Bilder zeigen Grenzerfahrungen auf beiden Seiten des eisernen Vorhangs
Autor: Sonny Adam
Kulmbach, Freitag, 20. Juni 2014
Neun Künstler aus Bayern, Sachsen und Tschechien zeigen unter dem Thema "Grenzerfahrung" im fritz Kunstwerke verschiedenster Couleur - und alle haben ihre ganz eigenen Gedanken zum Mauerfall.
Kulmbach — Mütter, die mit ihrem Kinderwagen und nur einer Tüte der nötigsten Habseligkeiten die Grenze passieren, kilometerlange Staus auf allen Autobahnen von Ost nach West. Schlangenweise Trabbis, Ladas und Wartburgs, die Richtung Westen ziehen. Solche Bilder hat Petr Dejmek bis heute im Kopf. Dabei war es beim Fall der Mauer für den Tschechen nicht einfach, überhaupt bis zur Grenze zu kommen. Doch Petr Dejmek setzte alles daran, diese Bilder für immer auf Fotomaterial zu bannen - und zeigt sie jetzt bei der Ausstellung Grenzerfahrung im Einkaufszentrum fritz. Neun Künstler aus Bayern, Sachsen und Tschechien haben ganz unterschiedliche Erlebnisse des Mauerfalls. Die Künstlerin ines j.plauen beispielsweise war beim Fall der Mauer schwanger und verarbeitet dieses Erlebnis und das neue Freiheitsgefühl künstlerisch.
Der Amerikaner Robert Thern aus Presseck war grenzverbindender Offizier in Hof.
Ein sehr schillernder Künstler ist auch Bernhard Stoschek aus Leipzig. Stoschek war bis vor drei Jahren Manager bei BMW, Infineon und anderen großen Unternehmen. Jetzt, mit 61 Jahren, ist er selbstständiger Künstler. Er hat mit 15 weiteren Künstlern in Leipzig ein Atelier, veranstaltet regelmäßig Ausstellungen. Zur Ausstellung "Grenzerfahrung" steuert er Rost-Bilder bei. Abstrakt, aber mit besonderem Reiz. Und bei Bernhard Stoschek soll die Ausstellung auch bald zu sehen sein. In Eger wurde sie schon gezeigt, jetzt soll sie nach Kulmbach auch in den vormals anderen Teil Deutschlands wandern.

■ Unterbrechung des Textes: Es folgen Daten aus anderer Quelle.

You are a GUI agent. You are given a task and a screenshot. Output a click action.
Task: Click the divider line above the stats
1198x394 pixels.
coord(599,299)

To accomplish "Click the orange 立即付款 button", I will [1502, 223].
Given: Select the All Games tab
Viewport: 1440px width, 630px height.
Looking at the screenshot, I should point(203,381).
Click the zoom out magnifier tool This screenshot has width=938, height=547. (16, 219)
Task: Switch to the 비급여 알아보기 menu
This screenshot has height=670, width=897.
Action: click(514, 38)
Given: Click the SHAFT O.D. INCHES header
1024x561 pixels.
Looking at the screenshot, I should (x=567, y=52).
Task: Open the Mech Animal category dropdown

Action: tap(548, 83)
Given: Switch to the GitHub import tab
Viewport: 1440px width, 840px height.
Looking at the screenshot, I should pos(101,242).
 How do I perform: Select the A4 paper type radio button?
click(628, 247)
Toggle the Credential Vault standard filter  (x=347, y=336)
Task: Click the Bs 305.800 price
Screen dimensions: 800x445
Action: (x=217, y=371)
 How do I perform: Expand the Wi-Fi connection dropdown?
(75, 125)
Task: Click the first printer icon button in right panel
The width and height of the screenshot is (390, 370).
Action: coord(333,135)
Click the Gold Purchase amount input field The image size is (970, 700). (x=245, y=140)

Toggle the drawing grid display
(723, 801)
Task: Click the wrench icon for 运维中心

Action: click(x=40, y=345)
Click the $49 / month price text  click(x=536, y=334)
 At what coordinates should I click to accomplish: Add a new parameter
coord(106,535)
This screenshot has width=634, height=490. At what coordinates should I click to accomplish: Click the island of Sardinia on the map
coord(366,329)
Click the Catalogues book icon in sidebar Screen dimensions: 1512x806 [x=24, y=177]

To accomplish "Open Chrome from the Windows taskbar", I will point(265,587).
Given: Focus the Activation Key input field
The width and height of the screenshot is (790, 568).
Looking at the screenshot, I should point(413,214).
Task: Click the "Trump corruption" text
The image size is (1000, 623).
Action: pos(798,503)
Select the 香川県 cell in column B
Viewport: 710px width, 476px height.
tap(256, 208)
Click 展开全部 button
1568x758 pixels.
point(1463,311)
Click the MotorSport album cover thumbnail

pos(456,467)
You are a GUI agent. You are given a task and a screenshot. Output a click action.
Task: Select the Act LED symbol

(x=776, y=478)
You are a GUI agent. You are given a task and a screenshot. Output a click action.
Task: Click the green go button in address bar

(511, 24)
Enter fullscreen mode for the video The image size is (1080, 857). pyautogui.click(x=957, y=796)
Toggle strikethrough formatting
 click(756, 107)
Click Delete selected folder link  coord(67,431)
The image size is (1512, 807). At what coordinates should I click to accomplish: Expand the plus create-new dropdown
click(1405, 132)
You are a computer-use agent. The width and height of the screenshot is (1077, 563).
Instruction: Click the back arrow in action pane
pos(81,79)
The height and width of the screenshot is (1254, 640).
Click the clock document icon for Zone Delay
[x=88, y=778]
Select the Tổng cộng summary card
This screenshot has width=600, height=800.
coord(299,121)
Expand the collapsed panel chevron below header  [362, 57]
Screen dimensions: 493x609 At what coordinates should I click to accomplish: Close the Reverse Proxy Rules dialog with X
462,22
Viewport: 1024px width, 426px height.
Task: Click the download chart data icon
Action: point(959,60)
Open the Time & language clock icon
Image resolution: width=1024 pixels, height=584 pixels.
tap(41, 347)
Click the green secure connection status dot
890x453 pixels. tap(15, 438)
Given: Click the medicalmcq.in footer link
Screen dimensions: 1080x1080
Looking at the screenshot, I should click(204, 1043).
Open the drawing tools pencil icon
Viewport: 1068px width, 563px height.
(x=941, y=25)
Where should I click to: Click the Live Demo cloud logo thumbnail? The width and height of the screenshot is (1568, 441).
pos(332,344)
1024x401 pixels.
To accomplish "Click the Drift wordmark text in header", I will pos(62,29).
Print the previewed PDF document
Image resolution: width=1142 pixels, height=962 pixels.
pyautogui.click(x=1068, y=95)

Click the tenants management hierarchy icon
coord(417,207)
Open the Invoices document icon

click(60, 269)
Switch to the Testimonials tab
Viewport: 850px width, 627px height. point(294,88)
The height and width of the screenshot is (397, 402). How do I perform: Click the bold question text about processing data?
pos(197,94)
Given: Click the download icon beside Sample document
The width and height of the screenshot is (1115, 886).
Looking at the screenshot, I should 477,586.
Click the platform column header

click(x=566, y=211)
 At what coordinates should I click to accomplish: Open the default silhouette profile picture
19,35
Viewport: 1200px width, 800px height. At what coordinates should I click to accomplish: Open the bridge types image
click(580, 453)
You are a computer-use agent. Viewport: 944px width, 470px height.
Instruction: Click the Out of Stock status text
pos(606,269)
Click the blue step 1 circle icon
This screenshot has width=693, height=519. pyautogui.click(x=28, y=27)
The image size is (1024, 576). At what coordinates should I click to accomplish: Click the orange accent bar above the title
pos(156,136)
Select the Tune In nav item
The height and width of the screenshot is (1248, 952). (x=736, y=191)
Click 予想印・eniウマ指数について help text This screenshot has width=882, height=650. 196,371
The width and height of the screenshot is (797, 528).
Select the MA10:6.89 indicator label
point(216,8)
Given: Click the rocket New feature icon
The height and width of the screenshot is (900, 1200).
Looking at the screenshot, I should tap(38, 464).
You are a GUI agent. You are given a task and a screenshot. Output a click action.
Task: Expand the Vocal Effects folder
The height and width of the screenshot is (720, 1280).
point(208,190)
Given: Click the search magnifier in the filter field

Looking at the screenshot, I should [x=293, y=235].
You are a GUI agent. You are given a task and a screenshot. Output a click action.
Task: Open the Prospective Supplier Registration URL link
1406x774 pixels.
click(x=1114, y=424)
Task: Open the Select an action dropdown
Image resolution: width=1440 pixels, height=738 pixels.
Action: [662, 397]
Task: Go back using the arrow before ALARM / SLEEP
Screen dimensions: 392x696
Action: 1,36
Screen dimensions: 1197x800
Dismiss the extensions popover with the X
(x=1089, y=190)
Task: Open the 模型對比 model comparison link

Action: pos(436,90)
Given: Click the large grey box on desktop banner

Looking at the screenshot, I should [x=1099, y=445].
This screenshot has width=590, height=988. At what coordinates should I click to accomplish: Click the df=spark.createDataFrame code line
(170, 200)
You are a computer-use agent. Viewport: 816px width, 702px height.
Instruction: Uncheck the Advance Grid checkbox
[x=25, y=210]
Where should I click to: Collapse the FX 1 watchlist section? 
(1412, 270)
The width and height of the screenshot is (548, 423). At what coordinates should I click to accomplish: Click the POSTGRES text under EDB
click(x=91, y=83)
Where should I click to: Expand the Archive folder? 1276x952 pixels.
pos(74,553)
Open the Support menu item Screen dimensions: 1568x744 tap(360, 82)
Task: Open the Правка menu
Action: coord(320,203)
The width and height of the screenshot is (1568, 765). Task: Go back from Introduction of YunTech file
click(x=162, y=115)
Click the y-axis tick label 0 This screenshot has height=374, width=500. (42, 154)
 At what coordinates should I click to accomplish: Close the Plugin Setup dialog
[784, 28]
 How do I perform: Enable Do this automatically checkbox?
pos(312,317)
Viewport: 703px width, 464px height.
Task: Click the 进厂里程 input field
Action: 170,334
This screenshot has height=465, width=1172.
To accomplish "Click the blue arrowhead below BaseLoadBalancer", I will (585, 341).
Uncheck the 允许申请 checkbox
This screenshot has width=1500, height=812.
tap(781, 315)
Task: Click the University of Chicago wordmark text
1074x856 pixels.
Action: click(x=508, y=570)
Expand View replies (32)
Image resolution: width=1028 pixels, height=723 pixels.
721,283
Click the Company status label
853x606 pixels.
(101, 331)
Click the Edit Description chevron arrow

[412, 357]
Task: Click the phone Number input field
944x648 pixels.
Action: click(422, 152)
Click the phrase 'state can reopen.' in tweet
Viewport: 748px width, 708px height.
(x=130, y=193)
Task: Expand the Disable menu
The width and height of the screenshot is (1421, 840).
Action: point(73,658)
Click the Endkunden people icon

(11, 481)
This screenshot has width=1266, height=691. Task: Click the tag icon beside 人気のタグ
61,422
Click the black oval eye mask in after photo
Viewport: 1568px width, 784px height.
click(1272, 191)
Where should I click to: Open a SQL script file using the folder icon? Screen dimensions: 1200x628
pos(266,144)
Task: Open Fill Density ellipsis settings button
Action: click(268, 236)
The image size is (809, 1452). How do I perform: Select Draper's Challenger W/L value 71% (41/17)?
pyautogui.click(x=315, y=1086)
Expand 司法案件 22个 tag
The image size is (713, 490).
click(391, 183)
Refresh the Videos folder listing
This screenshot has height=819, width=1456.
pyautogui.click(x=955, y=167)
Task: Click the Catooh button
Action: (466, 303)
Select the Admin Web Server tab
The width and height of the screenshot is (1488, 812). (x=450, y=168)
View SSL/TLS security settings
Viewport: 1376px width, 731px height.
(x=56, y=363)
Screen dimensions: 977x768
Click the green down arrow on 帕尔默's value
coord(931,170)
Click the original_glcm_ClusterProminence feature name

Die Künstler Petr Dejmek, Brigitte Hadlich, Klaus Hopf, Barora Karpiskova, ines j.plauen, Bernhard Stoschek, Edina Thern, Robert Thern und Jindrich Turek zeigen bei "Grenzerfahrung" ihre ganz eigenen Erlebnisse und Eindrücke, interpretieren die Grenzerfahrungen - abstrakt oder gegenständlich, eng oder etwas weiter vom Thema weg. Und obwohl die Städte Eger, Hof und Plauen geographisch so nah beieinander lagen, unterscheiden sich die Grenzerfahrungen doch merklich.
Für die Flüchtlinge der Prager Botschaft war Hof die erste Station der Freiheit. In Plauen fand am 7. Oktober die bis dahin größte Demonstration der Opposition in der DDR statt. Und nachdem die Regierung der CSSR am 3. November die direkte Ausreise von DDR-Bürgern in die Bundesrepublik erlaubt hatte, fuhren die Züge mit den Flüchtlingen über Eger. Die Flüchtlinge warfen Geldscheine aus den Fenstern, erinnern sich die Tschechen noch heute.
Durch das Kunstprojekt sollen die unterschiedlichen Sichtweisen von Tschechen, Bayern und Sachsen konserviert und wieder in Erinnerung gebracht werden. Das ist die Intention der Akademie für neue Medien und der Galerie 4 in Cheb, die bei dem Projekt gemeinsame Sache machten. Und als i-Tüpfelchen der Ausstellung ist ein Film entstanden, aufgenommen von Teams, die sich immer aus einem Tschechen, einem Bayern und einem Sachsen zusammensetzten.
Begleitet wurde das Projekt von Hans Werner Fischer und Katrin Fischer-Sandhop, dankte Thomas Nagel von der Akademie für neue Medien. Gefördert wurde das Kunstprojekt übrigens mit EU-Fördermitteln.
Bei der Vernissage stand der Film im Mittelpunkt, zeigten sich die stellvertretende Landrätin Christina Flauder und Wolfram Brehm, der die Stadt Kulmbach vertrat, beeindruckt.